Have you ever found yourself
waffling at a decision? Whether it is
changing jobs, buying a new car, making a loan, or jumping into a new
relationship, do you find yourself second guessing yourself, wondering if you
are doing the right thing?
A former boss told me many
years ago that only people who never did anything didn’t get into trouble. I have thought on that piece of wisdom many
times over the last 30 years and whenever I find myself in hot water or in a
difficult situation I console myself with the thought that at least I have done
something. It doesn’t mean that the
decision was necessarily the correct one, but it’s better to go out on a limb
once in a while than to never experience anything at all.
I feel the same way about
regrets.

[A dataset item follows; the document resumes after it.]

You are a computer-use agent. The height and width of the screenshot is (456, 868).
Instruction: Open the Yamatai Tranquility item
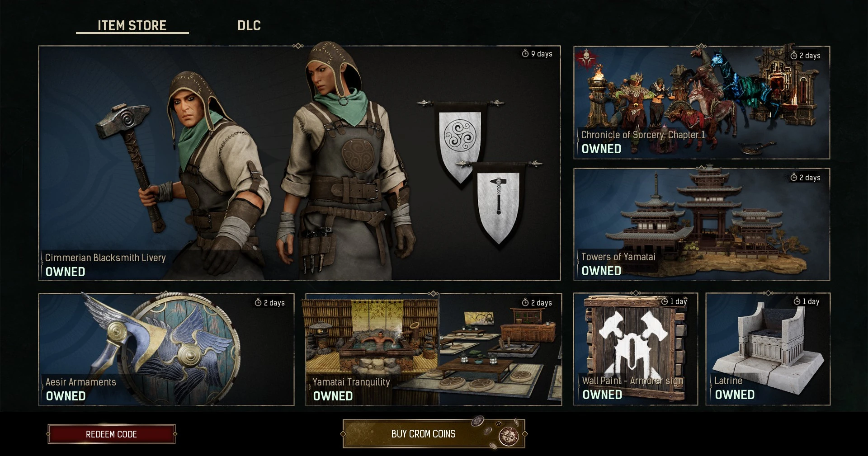coord(434,349)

I am not a believer in
regrets. I think that as adults we make
decisions and we have to live with the choice we made, for better or
worse. Sometimes it does mean taking a
step to get out of the decision, but when you look back on the experience I
think that there is always something to be learned from the decision. If you haven’t learned anything then there is
something wrong with your thinking process; at the very least you should have
learned not to do it again.
When I have life altering
decisions to make I will take my time about them, I weigh the pros and cons, I
will talk to my friends and my mother (of course) and then I will make a
decision. Non-life altering decisions I
will frequently make on the fly, without thinking too hard about them. That is the beauty of being single, I don’t
need to consult someone if I make a decision to fly to Ecuador or Cuba. I just need to make a note to check my bank
account and make sure the cats get fed.
If I need to buy a new furnace then I make the decision to go for it or
postpone for another year.
So why am I writing about
this? Because I get extremely frustrated
when others cannot decide whether they should urinate or get off the pot (to
purify my language). It seems to me that
if you volunteer to be on a committee
you should be adept at making a decision or else get off the committee. I would sooner watch paint dry (and you all
know how truly impatient I am with that) than sit through a meeting where no
one can take a decision to a conclusion.
OMG, I feel like jumping up and screaming “Just do it for C&^%$
sake” but I am only paid to take minutes of the meeting. Sitting on the sidelines of meetings like
that make me close to insane. I
sometimes feel like saying something like “go on, live on the edge, decide to
order in pizza instead of sandwiches” but I refrain.
One of these days though, I
just may make the decision for them. I
will just sneak it into the meeting minutes and say “hey, I just wrote down
what you said” . . . they may just believe me.